____ PASSAGE PROVIDED

Tag Archives: Syracuse

Steve Forbert – “What Kinda Guy?”

On a deliciously crisp autumn day in September 1978, I crossed the Quad at Syracuse University and set my wondrous eyes on Steve Forbert for the first time. I was 17 years old, a freshman in college and plenty green around the ears. But as I paused between classes, I realized that up there on the newly-constructed stage something was happening! Or at least about to happen. Steve Forbert, a singer/songwriter who I was only vaguely familiar with at the time, was going through the ritual of an afternoon sound check. Steve looked young, a little skinny, a tad road-weary, but definitely “Alive On Arrival” to play his songs.

Steve had embarked on his first major tour in support of his first album, Alive On Arrival, but as I stopped and looked on with a handful of others and we watched him strum his acoustic guitar, blow his blues harp and check the microphones, all of us could feel a real sense of expectancy in the air.

Later that night, Steve and his backing band would thrill thousands of Syracuse students and townies with his wistful and introspective songs. I remember it as a thrilling, long set that featured a whole bunch of different kinds of music; folk, rock, blues, and more. At the end of the show, I remember watching an especially enthusiastic audience member up front climbing onto the stage to boogie with the band. The kid, who definitely knew the song was handed a tamborine and as he danced along to , “You Cannot Win, If You Do Not Play,” the entire quad cheered both him and, of course, the star of the show, Steve Forbert.

________
____ LISTED RECORDS

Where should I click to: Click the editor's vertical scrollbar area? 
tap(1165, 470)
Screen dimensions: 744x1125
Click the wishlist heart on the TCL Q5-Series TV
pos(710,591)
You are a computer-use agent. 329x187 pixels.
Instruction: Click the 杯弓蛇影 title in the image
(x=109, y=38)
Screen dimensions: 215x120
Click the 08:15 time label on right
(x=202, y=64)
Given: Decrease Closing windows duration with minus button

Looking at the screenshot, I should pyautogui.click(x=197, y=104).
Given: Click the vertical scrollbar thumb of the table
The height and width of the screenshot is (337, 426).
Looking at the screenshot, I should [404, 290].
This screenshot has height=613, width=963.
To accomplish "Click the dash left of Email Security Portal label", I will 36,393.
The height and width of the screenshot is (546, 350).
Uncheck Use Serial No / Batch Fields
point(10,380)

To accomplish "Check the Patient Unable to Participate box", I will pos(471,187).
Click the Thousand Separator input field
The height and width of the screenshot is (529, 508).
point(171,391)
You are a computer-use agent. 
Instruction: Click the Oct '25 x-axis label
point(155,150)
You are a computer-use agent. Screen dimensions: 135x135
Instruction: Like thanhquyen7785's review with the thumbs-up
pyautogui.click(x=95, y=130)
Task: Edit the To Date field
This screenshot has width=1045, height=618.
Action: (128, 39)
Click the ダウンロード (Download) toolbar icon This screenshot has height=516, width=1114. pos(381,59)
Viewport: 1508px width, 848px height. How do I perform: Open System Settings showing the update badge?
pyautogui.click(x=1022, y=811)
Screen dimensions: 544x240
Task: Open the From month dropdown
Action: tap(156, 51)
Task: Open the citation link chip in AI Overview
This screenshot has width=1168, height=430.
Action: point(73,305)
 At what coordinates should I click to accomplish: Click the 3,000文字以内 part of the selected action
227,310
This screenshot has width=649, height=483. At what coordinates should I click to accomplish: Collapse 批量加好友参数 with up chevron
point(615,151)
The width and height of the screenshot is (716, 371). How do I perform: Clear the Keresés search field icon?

________

• GOAL 1:
Summarize the post about seeing Steve Forbert at Syracuse in two sentences.
• GOAL 2:
Reproduce the passage of the post about seeing Steve Forbert at Syracuse, starting at "Later that night, Steve" and ending at "show, Steve Forbert.".
The records are separate material and have nothing to do with the text.

• WORKED ANSWER 1:
In September 1978, the writer was a 17-year-old freshman at Syracuse University and came across Steve Forbert doing an afternoon sound check on the Quad during his first major tour, which supported his first album, Alive On Arrival. That night Forbert and his backing band played a long set mixing folk, rock, blues, and more, and at the end an enthusiastic audience member climbed onstage to dance with the band to "You Cannot Win, If You Do Not Play" while the quad cheered.

• WORKED ANSWER 2:
Later that night, Steve and his backing band would thrill thousands of Syracuse students and townies with his wistful and introspective songs. I remember it as a thrilling, long set that featured a whole bunch of different kinds of music; folk, rock, blues, and more. At the end of the show, I remember watching an especially enthusiastic audience member up front climbing onto the stage to boogie with the band. The kid, who definitely knew the song was handed a tamborine and as he danced along to , “You Cannot Win, If You Do Not Play,” the entire quad cheered both him and, of course, the star of the show, Steve Forbert.